En deuxième lieu, l’importance et le rôle d’une capitale peut être évalué en fonction de la part des administrations nationales qu’elle abrite. Or, celui-ci se mesure en deux temps. En premier lieu, il s’agit de comprendre quelles sont les attributions et les compétences juridiques et institutionnelles de l’Etat par rapport, par exemple, aux régions. Dans un Etat de type fédéral, cette part est plus faible en ce qui concerne l’Etat. Un grand nombre de compétences sont déléguées aux régions (qu’on peut appeler selon les cas, Etats fédérés, Länder, communautés autonomes…). A l’inverse, dans un Etat de type unitaire, les instances nationales concentrent une très grande partie des rôles d’administration et de gouvernement.
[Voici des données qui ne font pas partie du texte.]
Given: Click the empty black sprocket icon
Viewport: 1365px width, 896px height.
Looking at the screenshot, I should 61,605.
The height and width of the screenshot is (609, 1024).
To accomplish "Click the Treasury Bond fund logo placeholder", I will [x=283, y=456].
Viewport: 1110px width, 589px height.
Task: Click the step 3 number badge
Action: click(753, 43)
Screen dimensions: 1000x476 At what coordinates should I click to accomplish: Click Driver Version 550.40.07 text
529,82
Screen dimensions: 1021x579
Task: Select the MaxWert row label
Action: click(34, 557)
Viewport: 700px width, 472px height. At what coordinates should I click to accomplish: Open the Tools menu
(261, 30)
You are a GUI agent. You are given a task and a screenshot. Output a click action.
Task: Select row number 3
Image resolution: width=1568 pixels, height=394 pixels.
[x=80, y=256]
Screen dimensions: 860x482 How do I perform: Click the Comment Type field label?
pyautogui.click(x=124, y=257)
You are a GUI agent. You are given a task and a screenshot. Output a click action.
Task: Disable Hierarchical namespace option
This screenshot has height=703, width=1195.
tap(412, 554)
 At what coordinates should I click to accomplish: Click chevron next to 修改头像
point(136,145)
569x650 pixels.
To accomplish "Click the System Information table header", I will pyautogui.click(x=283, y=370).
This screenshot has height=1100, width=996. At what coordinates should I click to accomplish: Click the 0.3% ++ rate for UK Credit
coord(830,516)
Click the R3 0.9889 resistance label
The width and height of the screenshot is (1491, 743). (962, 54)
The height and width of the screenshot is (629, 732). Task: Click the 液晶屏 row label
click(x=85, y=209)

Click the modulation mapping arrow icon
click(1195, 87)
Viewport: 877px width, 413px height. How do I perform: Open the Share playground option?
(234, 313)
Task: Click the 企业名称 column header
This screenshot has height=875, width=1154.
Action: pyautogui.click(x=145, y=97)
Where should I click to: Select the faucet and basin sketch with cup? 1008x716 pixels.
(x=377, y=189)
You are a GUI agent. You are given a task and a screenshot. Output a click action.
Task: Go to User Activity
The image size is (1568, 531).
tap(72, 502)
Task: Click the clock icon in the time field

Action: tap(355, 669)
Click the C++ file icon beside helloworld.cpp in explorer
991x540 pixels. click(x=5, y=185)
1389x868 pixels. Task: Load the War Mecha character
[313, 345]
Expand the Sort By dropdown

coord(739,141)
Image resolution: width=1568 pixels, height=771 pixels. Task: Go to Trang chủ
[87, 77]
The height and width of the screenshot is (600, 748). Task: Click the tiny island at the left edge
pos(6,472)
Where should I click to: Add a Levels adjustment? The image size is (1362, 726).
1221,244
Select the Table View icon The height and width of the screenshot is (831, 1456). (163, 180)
Dans un deuxième temps, il s’agit de voir quelle part des attributions assurées par l’Etat central a son siège dans la capitale. Et là aussi, les situations peuvent être très variables (tableau 2). Par exemple, aux Etats-Unis, si les Etats fédérés ont des compétences politiques étendues à des domaines aussi importants que l’éducation, la sécurité publique ou à des dispositions pénales comme la peine de mort, les institutions de niveau fédéral, elles, sont presque toutes concentrées à Washington ou dans l’immédiate périphérie, débordant légèrement sur le Maryland et la Virginie. A l’inverse, en Suisse, Etat également fédéral, la capitale est à peine reconnue dans le droit41, et un certain nombre de ses institutions nationales publiques se trouvent hors de Berne. On peut citer la banque centrale à Zürich ou le tribunal fédéral qui siège à Lausanne. Cette distinction existe également parmi les Etats unitaires. On peut opposer la France, dont les efforts de décentralisation depuis les lois de 1982 sont très timides et qui n’a encore déménagé aucune institution importante42, aux Pays-Bas où Amsterdam, bien qu’ayant le statut de capitale, n’abrite que peu d’institutions et dont aucune n’est hautement importante comme le Parlement, situé à La Haye.

41Berne, la capitale de la Suisse, est officiellement une « Bundesstadt » ou « ville fédérale ». La distinction avec une capitale vient du fait qu’officiellement, ce sont les cantons qui sont souverains et que Berne n’est qu’un nécessaire lieu de réunion pour la diète fédérale.

42A l’exception de quelques établissements comme l’Ecole Nationale d’Administration déplacée à Strasbourg, et de la partie recherche de Météo France qui a quitté Paris pour Toulouse.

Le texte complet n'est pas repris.